Our reasoning for doing that was a matter of economics, given the quantity of hardware. Hadoop lets us scalably process that data, clean it up, and normalize it so we could pass it along to the systems that need it.

Hadoop is getting very wide adoption in the data warehousing and business intelligence domains. One of the biggest uses within Yahoo! right now is dealing with all of the log information from servers. Analyzing that information allows for better spam filtering, ad targeting, content targeting, A/B testing for new features, et cetera.

It’s not web-specific. For example, everybody does data warehousing, and we see very strong adoption there.

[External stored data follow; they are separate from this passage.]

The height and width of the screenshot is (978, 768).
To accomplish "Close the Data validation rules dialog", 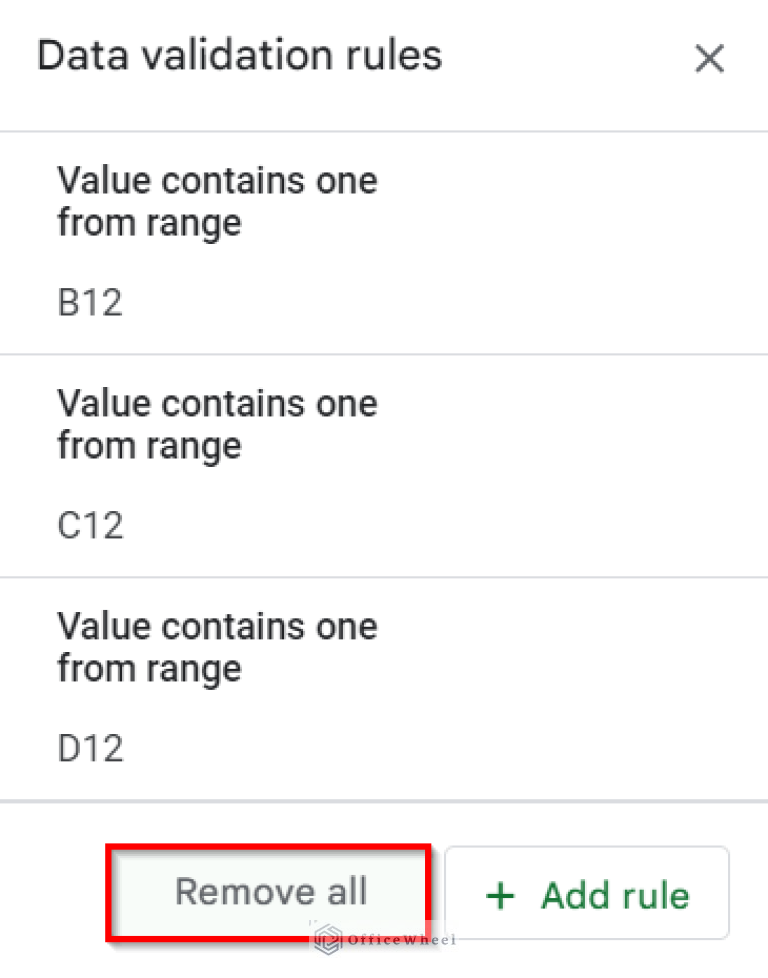I will (x=709, y=59).
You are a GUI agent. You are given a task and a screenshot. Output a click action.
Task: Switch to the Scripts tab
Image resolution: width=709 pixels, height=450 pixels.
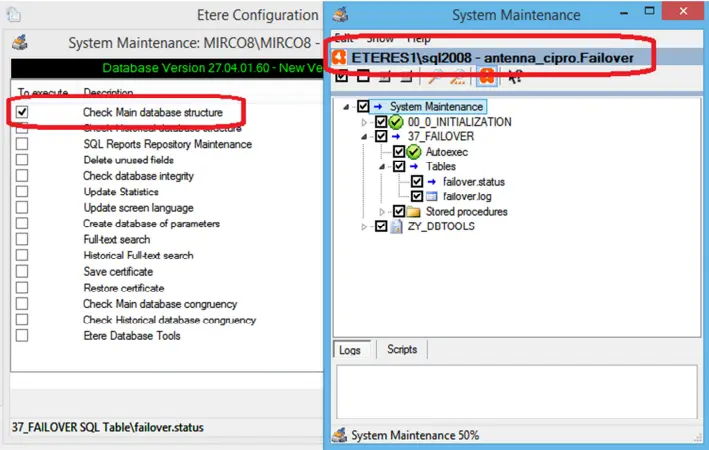pyautogui.click(x=401, y=349)
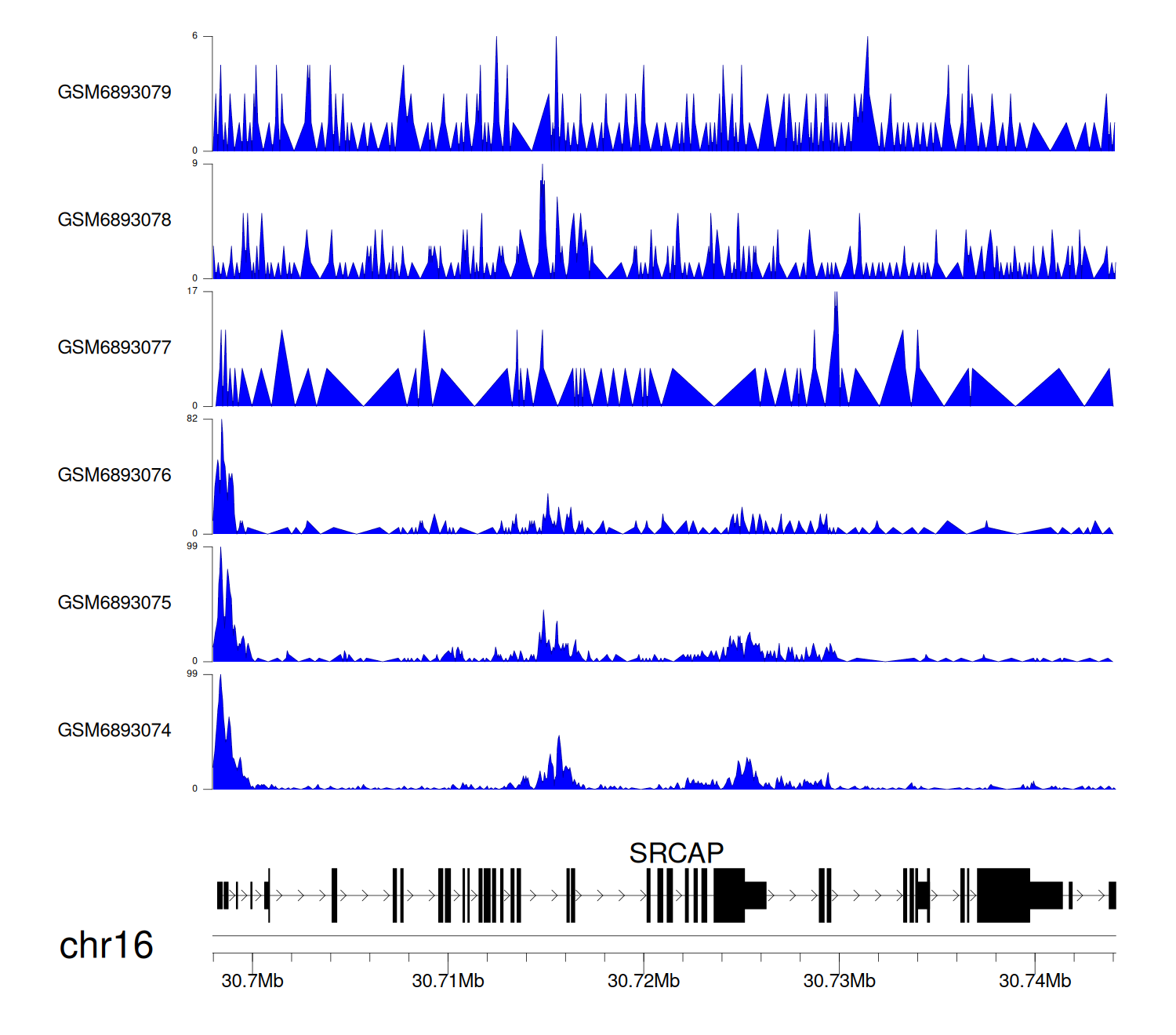Select the 30.73Mb coordinate label
This screenshot has height=1035, width=1176.
(839, 981)
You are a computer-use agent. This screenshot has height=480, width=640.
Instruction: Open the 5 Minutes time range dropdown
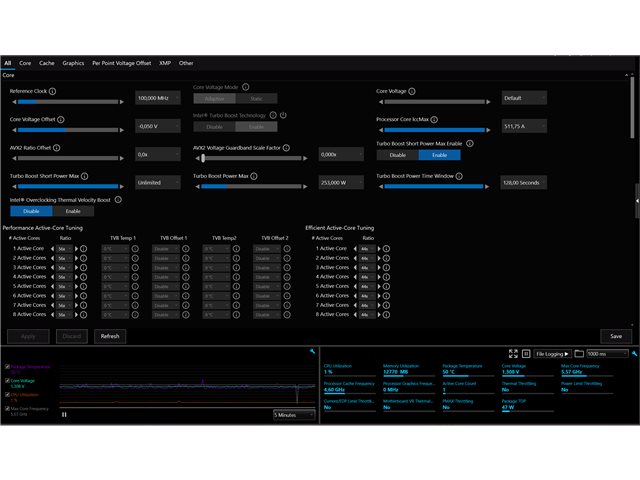coord(294,415)
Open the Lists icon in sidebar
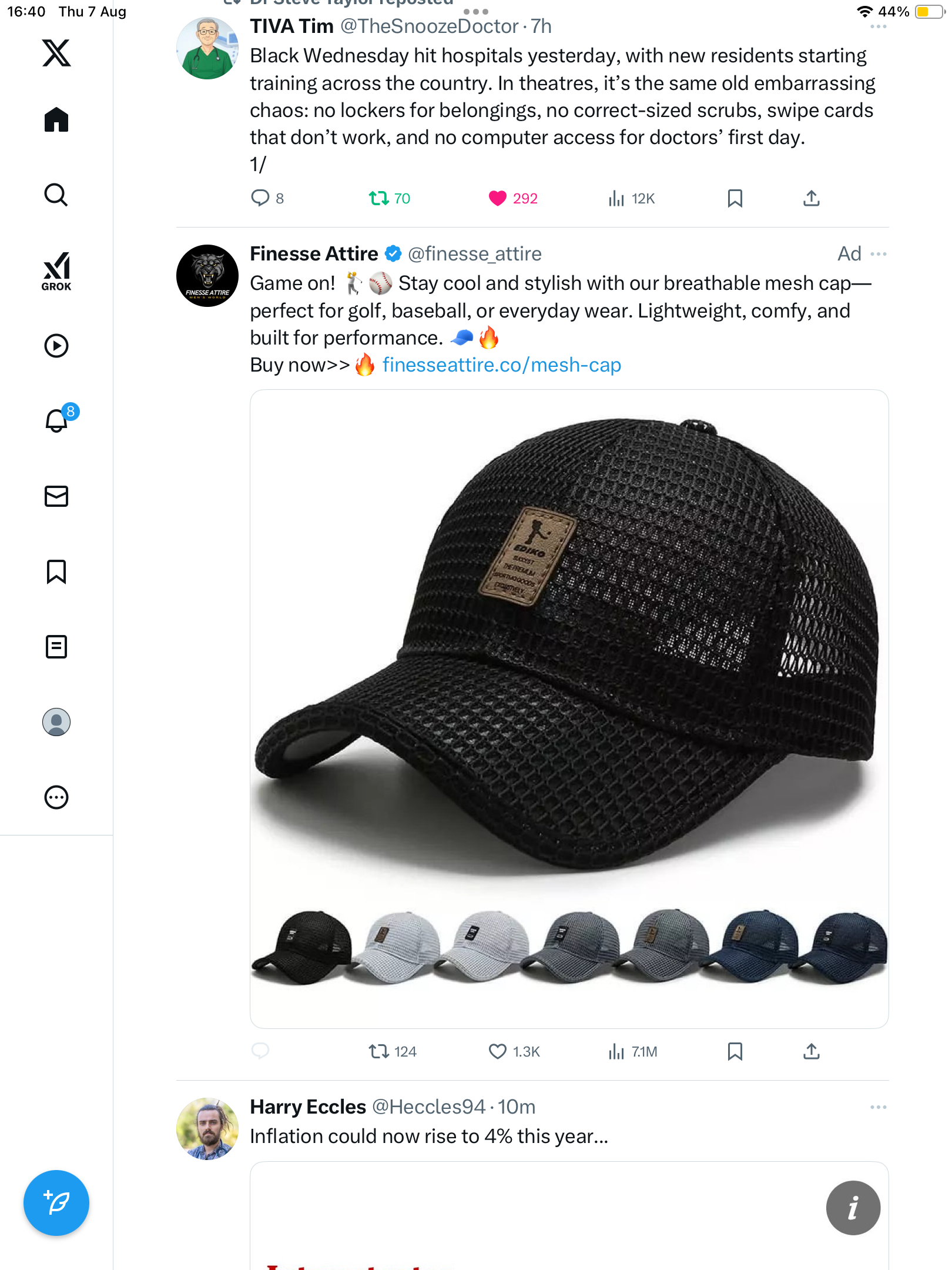 pyautogui.click(x=56, y=647)
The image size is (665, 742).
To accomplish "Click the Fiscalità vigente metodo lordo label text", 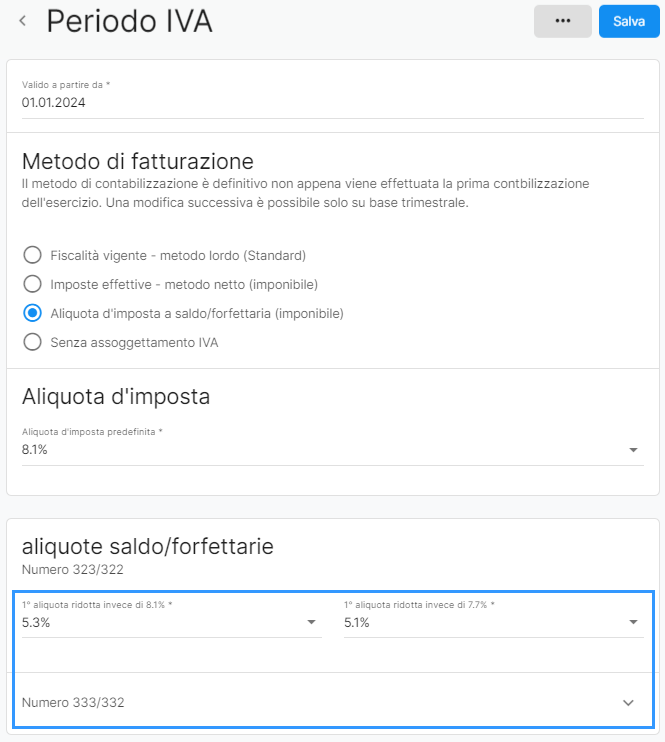I will 178,256.
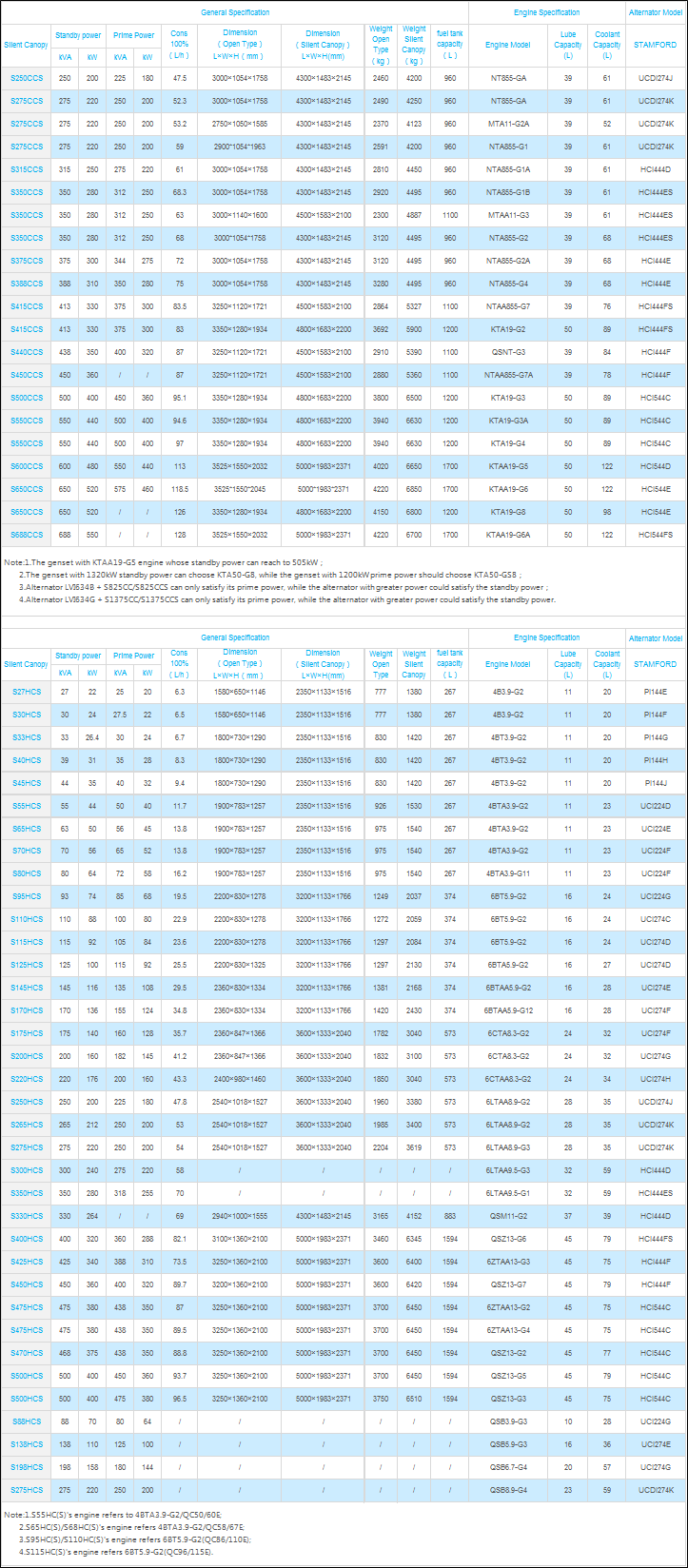Select the S388CCS model row label
The image size is (688, 1568).
27,284
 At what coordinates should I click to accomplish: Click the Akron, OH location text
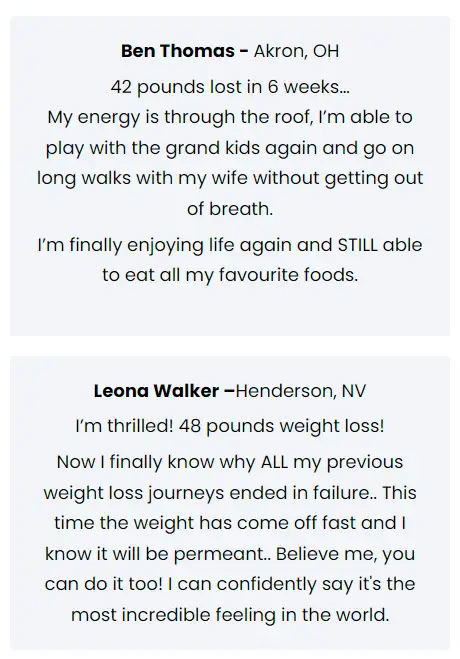point(296,51)
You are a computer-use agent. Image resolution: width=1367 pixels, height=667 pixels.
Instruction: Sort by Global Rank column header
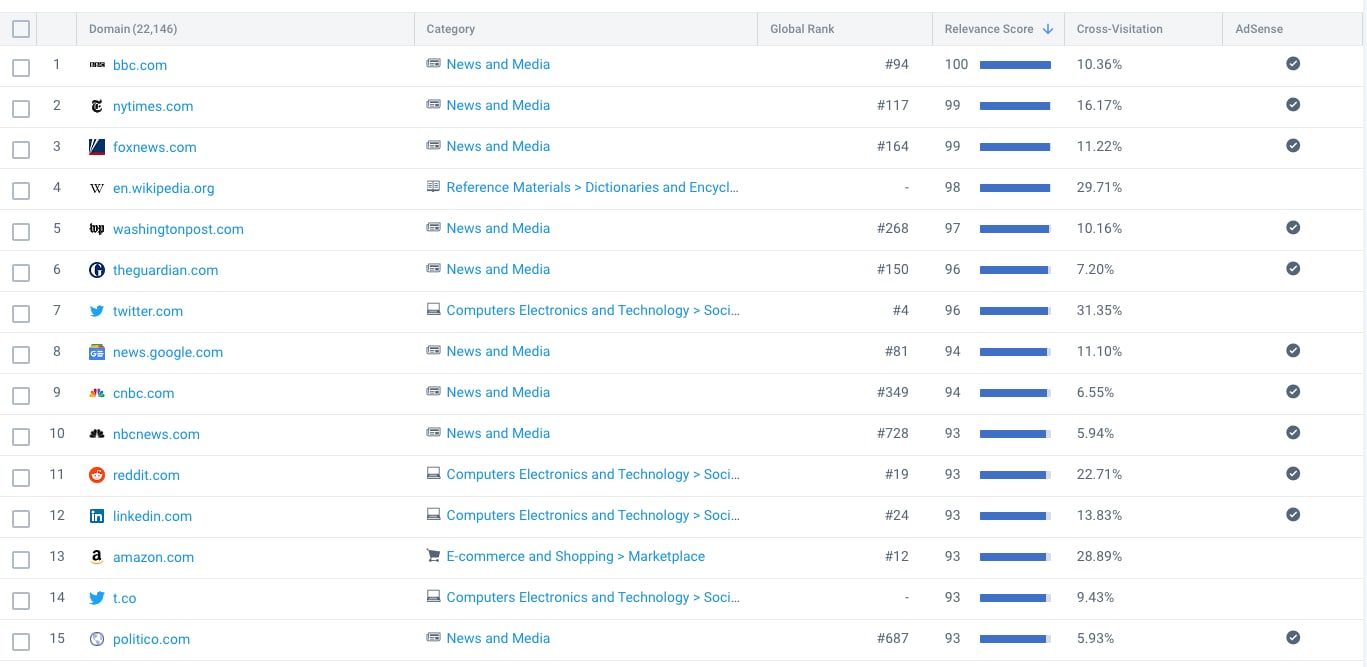(x=802, y=29)
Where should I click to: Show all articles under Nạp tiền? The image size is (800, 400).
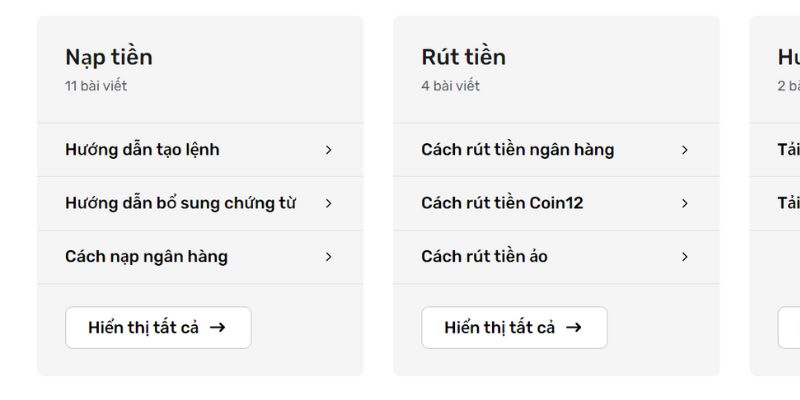[x=158, y=327]
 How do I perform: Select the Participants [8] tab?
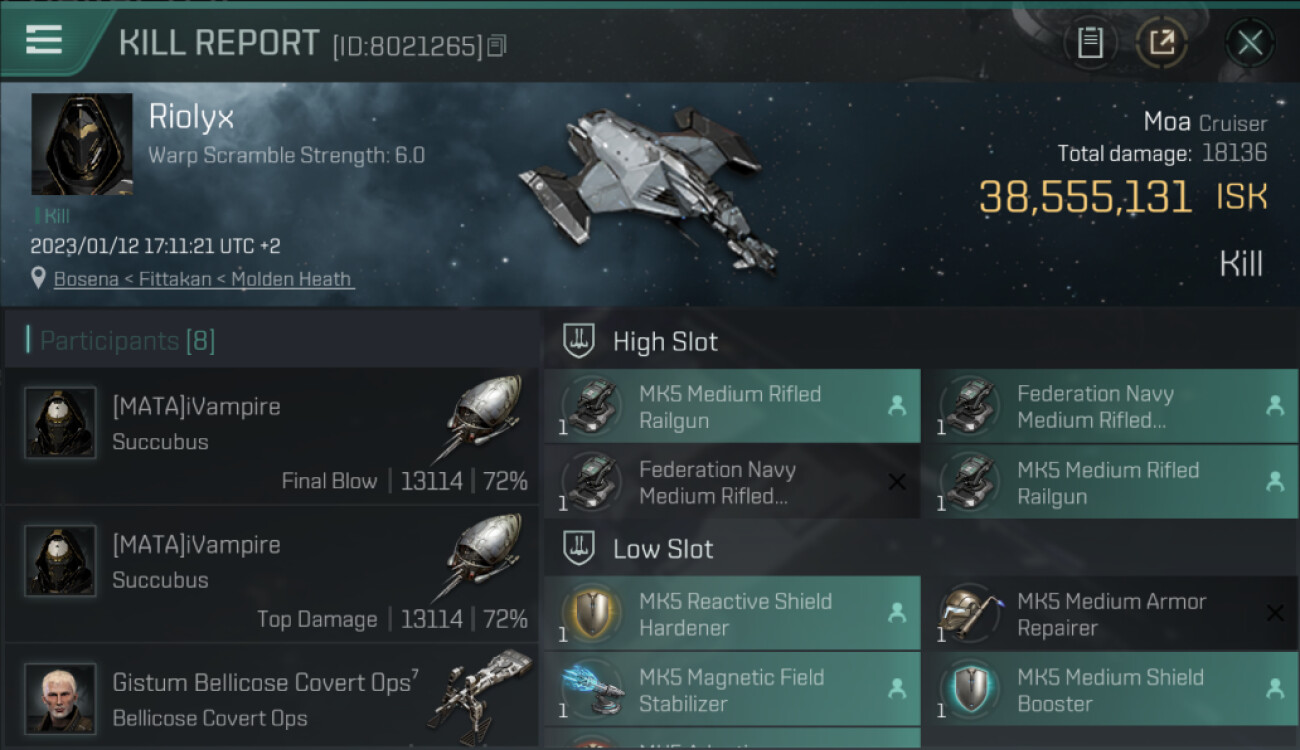coord(127,341)
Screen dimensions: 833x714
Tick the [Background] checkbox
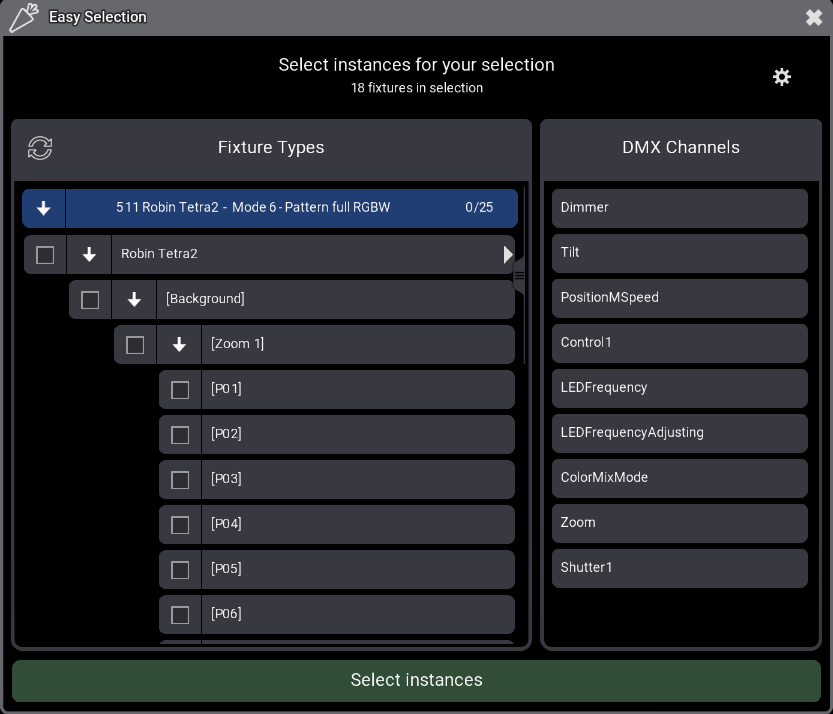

Separate from that, your example of oil companies is a very good one, as is the financial sector. Right now, we do have a couple of very large financial institutions working with us on these exact problems, taking huge amounts of data from domains like credit card processing and building predictive models for fraud that enable better decisions, for example, about whether to block or allow a given transaction.

In the stock market, Hadoop is being used to do simulations that help predict option pricing and related problems. That’s another very healthy market that we’ve seen growth in.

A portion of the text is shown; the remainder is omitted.